▸ **MATERIAL FOR THIS EXERCISE**
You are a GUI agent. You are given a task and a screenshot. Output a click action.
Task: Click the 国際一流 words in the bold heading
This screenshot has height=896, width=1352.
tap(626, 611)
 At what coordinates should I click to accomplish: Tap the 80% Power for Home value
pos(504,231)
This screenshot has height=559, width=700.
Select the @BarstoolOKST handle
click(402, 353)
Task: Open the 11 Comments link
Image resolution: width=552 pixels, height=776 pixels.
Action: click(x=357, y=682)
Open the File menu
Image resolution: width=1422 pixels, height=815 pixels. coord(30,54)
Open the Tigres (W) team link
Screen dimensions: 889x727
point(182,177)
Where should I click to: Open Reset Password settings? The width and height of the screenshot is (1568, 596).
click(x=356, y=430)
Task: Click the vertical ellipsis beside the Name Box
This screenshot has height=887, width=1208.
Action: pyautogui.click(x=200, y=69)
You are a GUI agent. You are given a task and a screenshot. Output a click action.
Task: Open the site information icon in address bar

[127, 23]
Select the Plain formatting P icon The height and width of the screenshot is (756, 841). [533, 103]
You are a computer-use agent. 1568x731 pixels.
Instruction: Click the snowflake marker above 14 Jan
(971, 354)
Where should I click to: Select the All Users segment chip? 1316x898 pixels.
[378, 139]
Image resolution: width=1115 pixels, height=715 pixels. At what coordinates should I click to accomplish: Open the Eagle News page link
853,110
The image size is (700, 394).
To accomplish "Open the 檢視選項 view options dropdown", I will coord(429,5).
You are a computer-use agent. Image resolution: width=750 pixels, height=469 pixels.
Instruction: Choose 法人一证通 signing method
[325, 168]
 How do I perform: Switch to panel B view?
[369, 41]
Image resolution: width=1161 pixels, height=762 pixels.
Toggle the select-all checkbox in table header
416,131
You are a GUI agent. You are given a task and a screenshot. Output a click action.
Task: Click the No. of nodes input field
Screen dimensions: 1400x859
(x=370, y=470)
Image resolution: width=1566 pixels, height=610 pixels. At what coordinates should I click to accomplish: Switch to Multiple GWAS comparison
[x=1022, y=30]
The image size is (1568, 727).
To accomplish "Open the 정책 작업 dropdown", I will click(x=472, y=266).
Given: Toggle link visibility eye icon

▸ **TASK REQUIREMENTS**
Copy every line of the records above word for word.

▸ **ANSWER TO THE PROBLEM**
You are a GUI agent. You are given a task and a screenshot. Output a click action.
Task: Click the 国際一流 words in the bold heading
This screenshot has height=896, width=1352.
tap(626, 611)
 At what coordinates should I click to accomplish: Tap the 80% Power for Home value
pos(504,231)
This screenshot has height=559, width=700.
Select the @BarstoolOKST handle
click(402, 353)
Task: Open the 11 Comments link
Image resolution: width=552 pixels, height=776 pixels.
Action: click(x=357, y=682)
Open the File menu
Image resolution: width=1422 pixels, height=815 pixels. coord(30,54)
Open the Tigres (W) team link
Screen dimensions: 889x727
point(182,177)
Where should I click to: Open Reset Password settings? The width and height of the screenshot is (1568, 596).
click(x=356, y=430)
Task: Click the vertical ellipsis beside the Name Box
This screenshot has height=887, width=1208.
Action: pyautogui.click(x=200, y=69)
You are a GUI agent. You are given a task and a screenshot. Output a click action.
Task: Open the site information icon in address bar

[127, 23]
Select the Plain formatting P icon The height and width of the screenshot is (756, 841). [533, 103]
You are a computer-use agent. 1568x731 pixels.
Instruction: Click the snowflake marker above 14 Jan
(971, 354)
Where should I click to: Select the All Users segment chip? 1316x898 pixels.
[378, 139]
Image resolution: width=1115 pixels, height=715 pixels. At what coordinates should I click to accomplish: Open the Eagle News page link
853,110
The image size is (700, 394).
To accomplish "Open the 檢視選項 view options dropdown", I will coord(429,5).
You are a computer-use agent. Image resolution: width=750 pixels, height=469 pixels.
Instruction: Choose 法人一证通 signing method
[325, 168]
 How do I perform: Switch to panel B view?
[369, 41]
Image resolution: width=1161 pixels, height=762 pixels.
Toggle the select-all checkbox in table header
416,131
You are a GUI agent. You are given a task and a screenshot. Output a click action.
Task: Click the No. of nodes input field
Screen dimensions: 1400x859
(x=370, y=470)
Image resolution: width=1566 pixels, height=610 pixels. At what coordinates should I click to accomplish: Switch to Multiple GWAS comparison
[x=1022, y=30]
The image size is (1568, 727).
To accomplish "Open the 정책 작업 dropdown", I will click(x=472, y=266).
Given: Toggle link visibility eye icon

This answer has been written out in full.